Em seu discurso, Zelensky afirmou que a guerra estava “retornando à Rússia”, ao se referir à ação militar contra o vizinho do Leste, naquele que já é o maior ataque de um Exército estrangeiro em território russo desde a Segunda Guerra Mundial. Ele também detalhou sua ideia de forçar a negociação.
— A Rússia deve ser forçada a fazer a paz, se Putin quer tanto lutar — afirmou Zelensky. — A Rússia trouxe a guerra para outros, agora [a guerra] está voltando para casa. A Ucrânia sempre quis apenas a paz e certamente garantiremos a paz.
Nesta terça-feira, o porta-voz da diplomacia ucraniana, Georgiy Tykhy, afirmou que Kiev não tem interesse em anexar nenhuma região da Rússia, reforçando que a ação teria apenas uma função tática.

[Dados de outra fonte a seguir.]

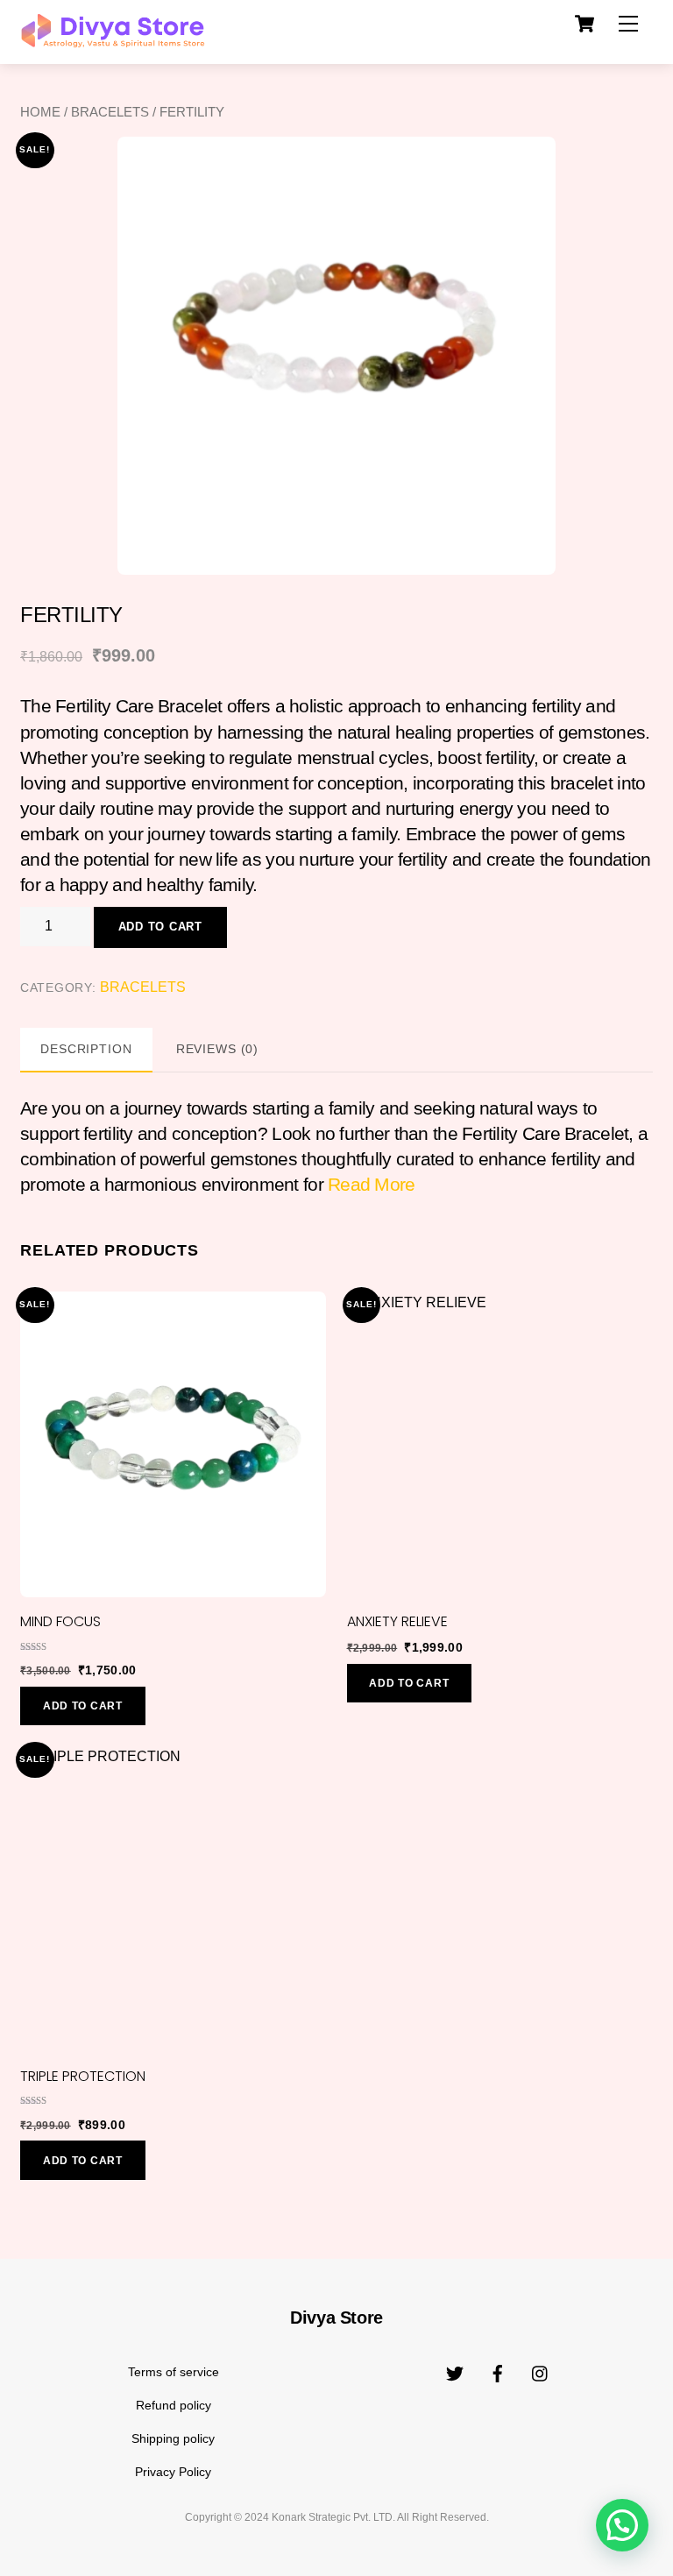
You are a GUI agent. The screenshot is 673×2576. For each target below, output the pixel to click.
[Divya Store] (112, 41)
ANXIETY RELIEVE (397, 1621)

— Ao contrário da Rússia, a Ucrânia não precisa de propriedades alheias. A Ucrânia não quer anexar nenhum território na região de Kursk, mas quer proteger a vida do seu povo — disse o diplomata em uma entrevista coletiva, defendendo que as ações ucranianas “são absolutamente legítimas”. — Quanto antes a Rússia concordar em restaurar uma paz justa (…), mais cedo cessarão as incursões das forças de defesa ucranianas em território russo.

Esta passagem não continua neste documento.